Das seltsame Verhältnis des Wuppertaler Stadtrates zu politisch motivierter Gewalt

Kennen Sie das Ratsinformationssystem der Stadt Wuppertal, liebe Leser?

Wenn nicht sei es Ihnen hiermit als Informationsquelle wärmstens empfohlen, denn dort werden hochinteressante Dinge veröffentlicht, von denen Sie in den Medien oftmals nichts erfahren.
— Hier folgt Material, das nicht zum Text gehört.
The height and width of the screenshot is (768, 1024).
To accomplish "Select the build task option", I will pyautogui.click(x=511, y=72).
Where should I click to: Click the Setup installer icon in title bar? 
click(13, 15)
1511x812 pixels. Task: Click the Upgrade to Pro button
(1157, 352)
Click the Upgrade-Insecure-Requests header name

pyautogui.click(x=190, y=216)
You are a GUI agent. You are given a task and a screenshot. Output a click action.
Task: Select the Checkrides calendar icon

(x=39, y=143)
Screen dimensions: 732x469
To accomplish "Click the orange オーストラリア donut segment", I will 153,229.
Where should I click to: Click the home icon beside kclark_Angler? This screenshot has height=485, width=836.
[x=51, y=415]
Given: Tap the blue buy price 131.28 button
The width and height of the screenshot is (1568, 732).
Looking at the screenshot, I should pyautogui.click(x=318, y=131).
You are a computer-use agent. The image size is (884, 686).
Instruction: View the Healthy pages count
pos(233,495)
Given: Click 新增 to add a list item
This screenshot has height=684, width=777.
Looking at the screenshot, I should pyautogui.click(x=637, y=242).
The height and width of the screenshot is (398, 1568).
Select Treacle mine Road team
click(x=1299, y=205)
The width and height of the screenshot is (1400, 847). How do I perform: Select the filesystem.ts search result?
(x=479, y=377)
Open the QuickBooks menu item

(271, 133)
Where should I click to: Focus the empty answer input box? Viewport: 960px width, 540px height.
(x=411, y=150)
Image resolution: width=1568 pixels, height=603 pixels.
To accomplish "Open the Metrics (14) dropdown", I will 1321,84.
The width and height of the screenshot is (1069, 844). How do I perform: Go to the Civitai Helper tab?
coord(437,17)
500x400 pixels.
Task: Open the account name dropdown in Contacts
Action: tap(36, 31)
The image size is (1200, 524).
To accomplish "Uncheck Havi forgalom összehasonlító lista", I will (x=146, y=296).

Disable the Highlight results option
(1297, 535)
So wurde am 20.02.2017 in der Ratssitzung ein Antrag der Fraktion Bürgerbewegung pro Deutschland/Die Rebublikaner behandelt, mit dem anlässlich aktueller Ereignisse beantragt wurde, die politische Kultur in Wuppertal zu verteidigen und politisch motivierte Gewalt generell zu ächten (Link).

Eigentlich sollte man eine solche Resolution als ausgesprochen wünschenswertes Bekenntnis zu unserer demokratischen Kultur ansehen. Die im Wuppertaler Stadtrat vertretenen Altparteien hingegen sahen dies offensichtlich anders: Der Antrag wurde gegen die Stimmen der Antragsteller von den Altparteien abgelehnt (Link).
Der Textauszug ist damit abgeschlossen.